The good news is that there are excellent gluten-free flour options for bakers who need to avoid wheat flour. Let's take a moment to shine the spotlight on a few of the available options.

Almond Flour

As you may have guessed, almond flour is made from ground almonds, which makes it a nut flour rather than a grain flour. It's a popular choice for cookies, breads, muffins, and other types of baked goods.

Chickpea Flour

Made from ground chickpeas, chickpea flour (also known as gram flour or garbanzo bean flour) is nutrient-packed and noted for its good texture. It's a widely used wheat flour alternative (usually when blended with other flours or starches).

Oat Flour

It's tasty and it's popular, but there's one caveat. In and of itself, oat flour is gluten-free, but you must be certain that the product is certified gluten-free because cross-contamination of oats can occur during the harvesting process. As long as you choose a certified product, oat flour can be a nice substitute for wheat in many recipes.

Sorghum Flour

Sorghum flour is hailed by many as one of the best options for gluten-free baking due to its taste and texture. It's often combined with millet flour, coconut flour, tapioca starch, and/or potato starch to achieve the desired effect in baked goods.

Buckwheat Flour

Two words: buckwheat pancakes! And no, despite what the name implies, buckwheat is not related to wheat and does not contain gluten. It's not a cup-for-cup substitute for wheat flour, but buckwheat flour can be an excellent choice when used in conjunction with other gluten-free flours.

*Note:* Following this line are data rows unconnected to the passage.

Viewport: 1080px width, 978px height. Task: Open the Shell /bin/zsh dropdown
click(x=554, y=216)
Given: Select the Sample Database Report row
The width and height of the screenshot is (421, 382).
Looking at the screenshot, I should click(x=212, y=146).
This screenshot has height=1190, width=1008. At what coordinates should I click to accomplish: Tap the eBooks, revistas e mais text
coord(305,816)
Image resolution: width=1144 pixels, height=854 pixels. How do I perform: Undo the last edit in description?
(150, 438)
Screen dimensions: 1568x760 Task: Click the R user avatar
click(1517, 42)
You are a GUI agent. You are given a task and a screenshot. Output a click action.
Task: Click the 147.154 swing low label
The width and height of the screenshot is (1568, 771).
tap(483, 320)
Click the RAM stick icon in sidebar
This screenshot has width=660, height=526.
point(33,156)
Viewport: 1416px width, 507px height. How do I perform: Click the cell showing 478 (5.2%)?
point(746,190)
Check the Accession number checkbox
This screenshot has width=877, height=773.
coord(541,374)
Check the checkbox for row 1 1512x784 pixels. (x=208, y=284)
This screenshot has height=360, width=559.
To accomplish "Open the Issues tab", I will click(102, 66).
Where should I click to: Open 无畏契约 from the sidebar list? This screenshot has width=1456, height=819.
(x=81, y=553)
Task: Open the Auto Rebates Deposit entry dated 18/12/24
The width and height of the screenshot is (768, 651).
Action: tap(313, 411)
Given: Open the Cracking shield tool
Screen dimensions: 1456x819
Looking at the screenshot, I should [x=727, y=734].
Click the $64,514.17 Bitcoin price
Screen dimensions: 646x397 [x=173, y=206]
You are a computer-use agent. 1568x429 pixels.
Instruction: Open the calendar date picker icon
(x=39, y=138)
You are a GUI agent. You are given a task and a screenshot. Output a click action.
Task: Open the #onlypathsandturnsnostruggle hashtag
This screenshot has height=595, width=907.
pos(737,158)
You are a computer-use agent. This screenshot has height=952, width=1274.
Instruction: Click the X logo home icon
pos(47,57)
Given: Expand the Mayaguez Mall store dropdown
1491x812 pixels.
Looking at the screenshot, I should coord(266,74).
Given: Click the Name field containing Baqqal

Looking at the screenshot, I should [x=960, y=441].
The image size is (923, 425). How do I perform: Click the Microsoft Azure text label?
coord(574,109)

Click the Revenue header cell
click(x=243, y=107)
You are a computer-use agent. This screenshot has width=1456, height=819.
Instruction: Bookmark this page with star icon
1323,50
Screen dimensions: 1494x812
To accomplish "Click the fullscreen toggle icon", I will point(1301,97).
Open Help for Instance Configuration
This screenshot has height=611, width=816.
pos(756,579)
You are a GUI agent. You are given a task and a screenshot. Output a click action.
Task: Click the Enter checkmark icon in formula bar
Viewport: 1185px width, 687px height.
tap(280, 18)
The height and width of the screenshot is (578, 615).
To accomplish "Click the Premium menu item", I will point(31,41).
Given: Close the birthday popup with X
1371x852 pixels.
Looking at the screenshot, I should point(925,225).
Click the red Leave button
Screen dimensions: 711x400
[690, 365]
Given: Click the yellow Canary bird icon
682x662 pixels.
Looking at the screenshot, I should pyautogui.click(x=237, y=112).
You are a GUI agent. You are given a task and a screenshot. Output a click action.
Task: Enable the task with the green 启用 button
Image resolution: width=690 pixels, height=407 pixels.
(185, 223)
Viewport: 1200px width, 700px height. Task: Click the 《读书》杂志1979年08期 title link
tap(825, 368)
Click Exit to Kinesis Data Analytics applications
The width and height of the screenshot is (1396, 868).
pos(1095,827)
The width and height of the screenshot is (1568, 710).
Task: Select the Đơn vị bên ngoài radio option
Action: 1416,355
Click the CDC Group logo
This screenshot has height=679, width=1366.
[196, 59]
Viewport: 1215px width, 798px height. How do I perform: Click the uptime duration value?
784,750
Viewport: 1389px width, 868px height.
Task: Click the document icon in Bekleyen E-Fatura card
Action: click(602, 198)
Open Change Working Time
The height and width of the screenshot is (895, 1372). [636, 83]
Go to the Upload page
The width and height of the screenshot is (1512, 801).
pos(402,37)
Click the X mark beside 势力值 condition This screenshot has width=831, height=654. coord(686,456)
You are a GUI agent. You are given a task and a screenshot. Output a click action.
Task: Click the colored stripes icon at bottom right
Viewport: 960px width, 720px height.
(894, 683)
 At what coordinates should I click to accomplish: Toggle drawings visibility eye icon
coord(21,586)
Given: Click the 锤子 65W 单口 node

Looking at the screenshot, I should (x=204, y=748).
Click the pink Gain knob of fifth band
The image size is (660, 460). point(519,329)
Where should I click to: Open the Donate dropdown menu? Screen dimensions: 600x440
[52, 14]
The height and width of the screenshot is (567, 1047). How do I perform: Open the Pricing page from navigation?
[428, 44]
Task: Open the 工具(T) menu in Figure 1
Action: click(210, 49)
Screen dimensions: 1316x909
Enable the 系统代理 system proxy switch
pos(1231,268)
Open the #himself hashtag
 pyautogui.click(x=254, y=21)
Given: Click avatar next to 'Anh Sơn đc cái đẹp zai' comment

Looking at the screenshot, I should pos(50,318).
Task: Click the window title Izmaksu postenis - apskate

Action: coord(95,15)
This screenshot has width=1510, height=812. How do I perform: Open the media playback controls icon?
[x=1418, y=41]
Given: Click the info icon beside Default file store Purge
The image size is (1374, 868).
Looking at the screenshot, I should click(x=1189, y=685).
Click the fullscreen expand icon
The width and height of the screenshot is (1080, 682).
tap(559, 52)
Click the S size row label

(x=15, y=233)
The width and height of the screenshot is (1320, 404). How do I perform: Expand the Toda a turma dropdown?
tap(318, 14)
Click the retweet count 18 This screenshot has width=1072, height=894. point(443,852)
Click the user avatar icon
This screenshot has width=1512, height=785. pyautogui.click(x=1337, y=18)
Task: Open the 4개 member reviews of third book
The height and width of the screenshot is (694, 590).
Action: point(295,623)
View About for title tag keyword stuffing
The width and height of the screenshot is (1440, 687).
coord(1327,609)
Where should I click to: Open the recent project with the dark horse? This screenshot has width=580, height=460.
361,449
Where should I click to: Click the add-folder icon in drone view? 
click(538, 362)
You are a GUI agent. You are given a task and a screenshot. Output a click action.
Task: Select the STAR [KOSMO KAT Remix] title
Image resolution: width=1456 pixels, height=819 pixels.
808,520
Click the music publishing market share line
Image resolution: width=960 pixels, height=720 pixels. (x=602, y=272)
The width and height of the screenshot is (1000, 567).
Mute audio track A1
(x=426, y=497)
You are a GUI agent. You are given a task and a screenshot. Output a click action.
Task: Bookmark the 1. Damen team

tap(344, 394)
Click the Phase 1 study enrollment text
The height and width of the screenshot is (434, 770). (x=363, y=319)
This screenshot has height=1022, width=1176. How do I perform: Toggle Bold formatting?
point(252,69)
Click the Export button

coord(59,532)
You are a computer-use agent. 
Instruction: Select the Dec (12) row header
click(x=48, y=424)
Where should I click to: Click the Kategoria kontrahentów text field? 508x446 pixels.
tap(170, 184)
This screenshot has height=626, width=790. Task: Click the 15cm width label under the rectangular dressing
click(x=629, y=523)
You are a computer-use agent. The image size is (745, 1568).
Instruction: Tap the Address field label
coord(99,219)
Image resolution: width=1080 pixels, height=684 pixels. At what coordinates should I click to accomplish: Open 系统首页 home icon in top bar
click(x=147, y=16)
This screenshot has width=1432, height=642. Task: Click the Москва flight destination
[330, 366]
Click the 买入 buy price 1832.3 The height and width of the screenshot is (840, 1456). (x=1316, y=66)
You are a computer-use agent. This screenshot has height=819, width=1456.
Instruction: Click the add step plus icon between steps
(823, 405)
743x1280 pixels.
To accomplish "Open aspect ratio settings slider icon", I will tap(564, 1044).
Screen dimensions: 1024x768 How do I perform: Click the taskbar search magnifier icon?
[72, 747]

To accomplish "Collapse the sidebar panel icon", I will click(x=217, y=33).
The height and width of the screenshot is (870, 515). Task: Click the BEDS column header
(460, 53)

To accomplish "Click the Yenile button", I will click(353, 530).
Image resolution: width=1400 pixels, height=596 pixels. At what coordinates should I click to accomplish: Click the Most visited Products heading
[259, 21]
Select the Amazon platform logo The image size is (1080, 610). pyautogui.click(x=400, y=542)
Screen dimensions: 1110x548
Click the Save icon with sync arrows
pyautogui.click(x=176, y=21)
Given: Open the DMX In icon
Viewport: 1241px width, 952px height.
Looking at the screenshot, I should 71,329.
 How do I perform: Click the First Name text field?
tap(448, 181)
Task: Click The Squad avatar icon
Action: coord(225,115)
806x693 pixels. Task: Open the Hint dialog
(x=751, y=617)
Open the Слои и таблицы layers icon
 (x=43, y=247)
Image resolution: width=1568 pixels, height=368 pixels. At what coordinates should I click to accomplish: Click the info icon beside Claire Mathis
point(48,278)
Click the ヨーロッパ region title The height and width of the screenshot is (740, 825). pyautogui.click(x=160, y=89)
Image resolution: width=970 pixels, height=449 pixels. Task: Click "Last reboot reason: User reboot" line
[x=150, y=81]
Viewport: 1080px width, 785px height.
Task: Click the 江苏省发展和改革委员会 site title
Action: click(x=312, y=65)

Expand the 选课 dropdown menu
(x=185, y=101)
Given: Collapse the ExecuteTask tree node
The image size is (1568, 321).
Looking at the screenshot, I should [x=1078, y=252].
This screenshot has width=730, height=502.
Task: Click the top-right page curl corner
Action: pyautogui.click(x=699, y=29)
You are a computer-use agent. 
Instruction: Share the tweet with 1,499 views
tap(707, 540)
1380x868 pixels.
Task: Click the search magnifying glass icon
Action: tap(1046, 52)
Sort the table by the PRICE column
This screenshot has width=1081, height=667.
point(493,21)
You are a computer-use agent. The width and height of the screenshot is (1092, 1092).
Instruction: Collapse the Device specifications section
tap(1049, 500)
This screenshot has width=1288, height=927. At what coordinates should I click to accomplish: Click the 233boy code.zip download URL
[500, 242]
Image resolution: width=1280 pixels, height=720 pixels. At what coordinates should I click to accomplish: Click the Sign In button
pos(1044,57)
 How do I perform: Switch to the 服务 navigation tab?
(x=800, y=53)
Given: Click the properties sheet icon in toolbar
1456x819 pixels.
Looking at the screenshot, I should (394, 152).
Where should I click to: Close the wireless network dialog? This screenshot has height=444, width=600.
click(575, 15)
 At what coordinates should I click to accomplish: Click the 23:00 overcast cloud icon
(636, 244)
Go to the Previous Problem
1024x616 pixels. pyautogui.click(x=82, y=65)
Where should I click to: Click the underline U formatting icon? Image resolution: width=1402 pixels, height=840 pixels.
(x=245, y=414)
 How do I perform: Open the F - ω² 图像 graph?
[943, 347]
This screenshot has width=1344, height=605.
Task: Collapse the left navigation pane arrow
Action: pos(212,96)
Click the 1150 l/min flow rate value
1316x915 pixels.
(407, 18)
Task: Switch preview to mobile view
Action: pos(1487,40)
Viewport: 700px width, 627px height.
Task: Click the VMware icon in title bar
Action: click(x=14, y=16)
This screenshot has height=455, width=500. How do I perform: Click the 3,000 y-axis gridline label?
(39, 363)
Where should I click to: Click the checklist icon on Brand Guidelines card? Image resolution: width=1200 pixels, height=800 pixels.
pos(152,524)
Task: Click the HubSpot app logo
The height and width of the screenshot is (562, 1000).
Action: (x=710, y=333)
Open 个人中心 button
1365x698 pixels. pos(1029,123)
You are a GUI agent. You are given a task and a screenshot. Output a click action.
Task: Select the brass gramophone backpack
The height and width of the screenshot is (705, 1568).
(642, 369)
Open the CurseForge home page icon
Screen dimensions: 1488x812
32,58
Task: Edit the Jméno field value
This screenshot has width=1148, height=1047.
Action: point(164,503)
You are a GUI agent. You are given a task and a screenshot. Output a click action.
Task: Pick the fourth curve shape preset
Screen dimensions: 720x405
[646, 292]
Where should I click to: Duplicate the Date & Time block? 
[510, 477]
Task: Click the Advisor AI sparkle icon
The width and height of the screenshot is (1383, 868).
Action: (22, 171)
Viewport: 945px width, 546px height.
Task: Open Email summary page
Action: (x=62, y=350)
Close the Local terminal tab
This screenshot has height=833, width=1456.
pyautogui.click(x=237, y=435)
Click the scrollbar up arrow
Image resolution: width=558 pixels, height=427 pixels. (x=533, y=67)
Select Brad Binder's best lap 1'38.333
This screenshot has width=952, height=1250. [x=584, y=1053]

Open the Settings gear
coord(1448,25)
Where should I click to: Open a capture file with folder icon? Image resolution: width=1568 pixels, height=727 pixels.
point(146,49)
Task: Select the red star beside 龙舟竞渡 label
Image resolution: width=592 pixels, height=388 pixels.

Other Gluten-Free Flours to Explore

Once you start experimenting with gluten-free flours, it opens up a whole new world of options for individuals on a gluten-free diet. In addition to the five flours described above, you may also want to learn more about these additional gluten-free flour options:

• Quinoa flour

• Millet flour

• Coconut flour

• Potato flour

• Brown rice flour

Three Things to Remember When Using Gluten-Free Flour

Before you begin replacing wheat flour with alternative gluten-free flour(s) in your baking endeavors, consider these points:

Gluten-free flour doesn't behave in the same way as wheat flour. That's because wheat flour contains gluten, which provides elasticity and acts as a binding agent. Gluten-free flour lacks gluten (obviously), and this affects the texture and consistency of baked goods. To compensate for the lack of gluten, you may need to make adjustments to the liquid/flour ratio of your ingredients, or add a binding agent such as xanthan gum or guar gum.

Cup-for-cup replacements may not work. It would be nice if you could simply replace a cup of wheat flour with a cup of gluten-free flour in your favorite recipe, but this rarely produces acceptable results. You may need to experiment with a few different variations and ratios in your recipe to achieve success. (Tip: Depending on the type of gluten-free flour that you're using, you may be able to add flax seed and/or eggs to create a better texture in your baked goods.)

Gluten-free flour blends may be the best choice. To achieve the best gluten-free baking results, many experts recommend using a flour blend—a mix of gluten-free flours designed to more closely simulate traditional wheat flour—to produce more consistent results. You can purchase flour blends or mix your own.

Are you ready to start baking? Have fun!